> [Material for this task]:
** START **
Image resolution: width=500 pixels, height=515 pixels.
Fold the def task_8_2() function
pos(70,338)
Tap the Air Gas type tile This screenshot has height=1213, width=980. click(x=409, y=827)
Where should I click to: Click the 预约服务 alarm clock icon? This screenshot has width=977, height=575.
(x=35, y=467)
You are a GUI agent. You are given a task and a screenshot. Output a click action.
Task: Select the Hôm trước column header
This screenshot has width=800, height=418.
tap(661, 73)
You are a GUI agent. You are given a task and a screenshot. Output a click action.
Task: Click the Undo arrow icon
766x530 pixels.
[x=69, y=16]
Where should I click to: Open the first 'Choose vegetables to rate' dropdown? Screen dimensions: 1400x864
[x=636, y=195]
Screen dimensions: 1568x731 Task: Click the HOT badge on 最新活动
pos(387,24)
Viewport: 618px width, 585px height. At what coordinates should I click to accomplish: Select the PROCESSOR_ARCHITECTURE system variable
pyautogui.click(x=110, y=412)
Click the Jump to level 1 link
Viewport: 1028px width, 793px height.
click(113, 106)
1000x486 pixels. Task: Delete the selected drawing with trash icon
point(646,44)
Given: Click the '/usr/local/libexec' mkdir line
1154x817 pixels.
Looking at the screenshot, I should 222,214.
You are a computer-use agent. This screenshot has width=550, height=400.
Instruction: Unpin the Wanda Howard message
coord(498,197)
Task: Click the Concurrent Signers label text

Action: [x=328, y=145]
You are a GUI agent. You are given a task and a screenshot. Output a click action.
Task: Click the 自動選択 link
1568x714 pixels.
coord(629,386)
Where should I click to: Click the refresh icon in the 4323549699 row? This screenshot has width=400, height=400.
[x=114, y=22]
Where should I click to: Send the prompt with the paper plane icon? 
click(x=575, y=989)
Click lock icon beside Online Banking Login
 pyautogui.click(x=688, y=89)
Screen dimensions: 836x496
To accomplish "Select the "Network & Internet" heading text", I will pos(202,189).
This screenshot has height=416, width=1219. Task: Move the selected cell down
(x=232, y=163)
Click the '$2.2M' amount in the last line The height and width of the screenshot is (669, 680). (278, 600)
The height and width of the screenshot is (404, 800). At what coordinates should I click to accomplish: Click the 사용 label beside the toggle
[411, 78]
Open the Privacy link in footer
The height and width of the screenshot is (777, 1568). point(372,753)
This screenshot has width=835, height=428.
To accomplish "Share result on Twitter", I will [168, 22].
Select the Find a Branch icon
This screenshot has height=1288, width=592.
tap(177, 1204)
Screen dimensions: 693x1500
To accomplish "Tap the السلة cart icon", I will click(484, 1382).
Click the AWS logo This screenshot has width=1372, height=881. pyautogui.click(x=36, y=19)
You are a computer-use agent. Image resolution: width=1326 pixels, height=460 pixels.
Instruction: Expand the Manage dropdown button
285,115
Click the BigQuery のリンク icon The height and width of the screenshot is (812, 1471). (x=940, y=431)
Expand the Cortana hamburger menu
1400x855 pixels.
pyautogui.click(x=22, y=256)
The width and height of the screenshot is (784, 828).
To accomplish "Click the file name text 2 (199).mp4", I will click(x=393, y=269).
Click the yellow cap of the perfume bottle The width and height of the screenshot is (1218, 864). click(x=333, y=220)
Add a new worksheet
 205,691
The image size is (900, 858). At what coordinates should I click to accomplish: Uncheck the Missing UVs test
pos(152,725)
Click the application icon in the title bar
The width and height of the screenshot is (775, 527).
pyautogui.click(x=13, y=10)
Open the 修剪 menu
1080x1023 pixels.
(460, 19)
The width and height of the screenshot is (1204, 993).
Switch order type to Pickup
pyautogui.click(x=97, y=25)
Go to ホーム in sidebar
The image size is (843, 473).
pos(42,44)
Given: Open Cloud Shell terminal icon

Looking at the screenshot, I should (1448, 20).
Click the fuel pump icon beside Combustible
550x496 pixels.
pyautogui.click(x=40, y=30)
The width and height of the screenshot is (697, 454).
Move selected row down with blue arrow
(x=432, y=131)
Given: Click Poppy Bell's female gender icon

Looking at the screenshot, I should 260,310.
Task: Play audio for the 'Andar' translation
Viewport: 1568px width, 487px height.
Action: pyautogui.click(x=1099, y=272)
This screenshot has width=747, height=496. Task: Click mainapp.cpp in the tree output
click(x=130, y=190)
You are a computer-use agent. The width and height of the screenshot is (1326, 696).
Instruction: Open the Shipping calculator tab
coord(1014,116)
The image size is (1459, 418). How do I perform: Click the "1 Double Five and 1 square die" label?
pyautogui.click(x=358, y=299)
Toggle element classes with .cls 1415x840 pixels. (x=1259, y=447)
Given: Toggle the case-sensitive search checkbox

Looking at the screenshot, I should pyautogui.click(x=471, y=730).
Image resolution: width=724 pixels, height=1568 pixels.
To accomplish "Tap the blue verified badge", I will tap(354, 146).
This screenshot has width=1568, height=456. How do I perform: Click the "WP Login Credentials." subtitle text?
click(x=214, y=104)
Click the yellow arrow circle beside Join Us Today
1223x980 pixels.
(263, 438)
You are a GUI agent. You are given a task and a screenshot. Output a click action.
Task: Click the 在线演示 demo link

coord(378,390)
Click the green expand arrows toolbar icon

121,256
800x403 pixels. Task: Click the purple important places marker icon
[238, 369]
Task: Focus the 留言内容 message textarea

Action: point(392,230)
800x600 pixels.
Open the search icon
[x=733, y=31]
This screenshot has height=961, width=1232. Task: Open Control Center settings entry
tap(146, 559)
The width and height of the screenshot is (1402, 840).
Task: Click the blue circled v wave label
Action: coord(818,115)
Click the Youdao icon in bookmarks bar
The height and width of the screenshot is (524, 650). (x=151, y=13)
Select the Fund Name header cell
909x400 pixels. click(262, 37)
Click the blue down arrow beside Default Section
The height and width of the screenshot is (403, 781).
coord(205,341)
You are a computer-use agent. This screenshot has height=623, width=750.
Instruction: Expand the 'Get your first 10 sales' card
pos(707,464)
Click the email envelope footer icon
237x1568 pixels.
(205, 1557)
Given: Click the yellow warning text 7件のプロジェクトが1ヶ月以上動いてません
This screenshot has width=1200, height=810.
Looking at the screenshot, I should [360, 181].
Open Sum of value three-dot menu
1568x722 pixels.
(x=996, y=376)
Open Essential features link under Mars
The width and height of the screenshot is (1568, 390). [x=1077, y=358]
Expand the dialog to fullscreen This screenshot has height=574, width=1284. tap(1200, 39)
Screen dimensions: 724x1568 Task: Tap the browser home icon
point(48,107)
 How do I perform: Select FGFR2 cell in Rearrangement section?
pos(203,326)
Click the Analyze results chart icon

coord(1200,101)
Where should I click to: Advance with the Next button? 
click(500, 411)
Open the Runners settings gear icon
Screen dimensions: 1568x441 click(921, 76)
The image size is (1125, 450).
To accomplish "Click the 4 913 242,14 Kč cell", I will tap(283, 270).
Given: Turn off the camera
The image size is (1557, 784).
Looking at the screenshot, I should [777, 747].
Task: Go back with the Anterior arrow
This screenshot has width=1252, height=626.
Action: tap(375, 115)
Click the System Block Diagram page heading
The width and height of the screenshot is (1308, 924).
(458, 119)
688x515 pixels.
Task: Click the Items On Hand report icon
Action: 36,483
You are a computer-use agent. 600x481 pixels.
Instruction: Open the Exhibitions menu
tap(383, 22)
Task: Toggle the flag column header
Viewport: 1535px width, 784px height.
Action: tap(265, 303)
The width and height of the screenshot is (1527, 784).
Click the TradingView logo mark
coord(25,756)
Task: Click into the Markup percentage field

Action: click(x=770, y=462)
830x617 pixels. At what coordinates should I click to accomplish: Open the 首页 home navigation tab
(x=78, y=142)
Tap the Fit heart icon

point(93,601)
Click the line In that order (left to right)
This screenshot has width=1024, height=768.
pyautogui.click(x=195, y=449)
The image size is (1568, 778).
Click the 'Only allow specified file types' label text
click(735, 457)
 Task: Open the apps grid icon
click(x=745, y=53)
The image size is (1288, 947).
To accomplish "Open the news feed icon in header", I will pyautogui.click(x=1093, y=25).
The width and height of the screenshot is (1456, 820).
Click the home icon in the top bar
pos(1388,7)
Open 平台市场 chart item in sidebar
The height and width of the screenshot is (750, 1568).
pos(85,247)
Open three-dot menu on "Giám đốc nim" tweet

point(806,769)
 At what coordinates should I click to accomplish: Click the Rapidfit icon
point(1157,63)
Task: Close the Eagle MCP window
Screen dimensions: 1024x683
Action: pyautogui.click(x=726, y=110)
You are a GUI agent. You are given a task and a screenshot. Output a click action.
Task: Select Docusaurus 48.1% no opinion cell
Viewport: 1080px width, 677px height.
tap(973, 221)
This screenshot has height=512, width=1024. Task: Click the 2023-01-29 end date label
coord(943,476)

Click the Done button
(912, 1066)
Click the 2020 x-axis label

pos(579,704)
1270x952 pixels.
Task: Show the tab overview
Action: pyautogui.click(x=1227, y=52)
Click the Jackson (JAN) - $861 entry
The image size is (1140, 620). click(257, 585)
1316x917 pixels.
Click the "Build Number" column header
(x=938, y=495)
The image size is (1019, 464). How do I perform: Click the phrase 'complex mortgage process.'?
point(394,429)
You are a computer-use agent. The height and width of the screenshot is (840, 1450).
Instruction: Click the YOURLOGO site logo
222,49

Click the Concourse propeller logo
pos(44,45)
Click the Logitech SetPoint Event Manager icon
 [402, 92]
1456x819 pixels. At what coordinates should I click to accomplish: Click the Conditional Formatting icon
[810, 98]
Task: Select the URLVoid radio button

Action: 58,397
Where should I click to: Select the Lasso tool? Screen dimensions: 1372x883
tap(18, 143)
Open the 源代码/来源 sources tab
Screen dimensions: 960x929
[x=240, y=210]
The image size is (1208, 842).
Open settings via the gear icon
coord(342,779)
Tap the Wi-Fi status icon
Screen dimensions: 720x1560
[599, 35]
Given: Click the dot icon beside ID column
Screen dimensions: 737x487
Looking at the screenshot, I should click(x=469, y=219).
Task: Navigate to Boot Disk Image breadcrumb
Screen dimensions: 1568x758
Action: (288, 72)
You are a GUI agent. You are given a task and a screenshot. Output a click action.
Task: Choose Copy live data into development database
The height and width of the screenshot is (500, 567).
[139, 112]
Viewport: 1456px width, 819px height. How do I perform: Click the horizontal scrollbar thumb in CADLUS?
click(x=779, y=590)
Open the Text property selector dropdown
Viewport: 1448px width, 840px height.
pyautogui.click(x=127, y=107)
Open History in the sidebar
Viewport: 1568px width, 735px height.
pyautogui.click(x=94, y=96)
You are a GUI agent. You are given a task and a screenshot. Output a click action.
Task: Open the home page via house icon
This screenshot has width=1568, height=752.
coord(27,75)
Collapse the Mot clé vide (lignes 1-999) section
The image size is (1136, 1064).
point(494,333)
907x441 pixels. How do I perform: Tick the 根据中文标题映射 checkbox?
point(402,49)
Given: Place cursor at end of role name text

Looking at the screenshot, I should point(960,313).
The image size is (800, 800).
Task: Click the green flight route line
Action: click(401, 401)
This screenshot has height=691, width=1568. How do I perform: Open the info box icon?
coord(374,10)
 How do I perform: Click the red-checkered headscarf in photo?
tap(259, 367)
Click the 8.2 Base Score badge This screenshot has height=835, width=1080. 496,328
** END **
> [Task details]: Repeat everything in the records from the line containing "800x403 pixels. Task: Click" down to the line containing "[x=733, y=31]", including both of those lines.

> [Exercise solution]:
800x403 pixels. Task: Click the purple important places marker icon
[238, 369]
Task: Focus the 留言内容 message textarea

Action: point(392,230)
800x600 pixels.
Open the search icon
[x=733, y=31]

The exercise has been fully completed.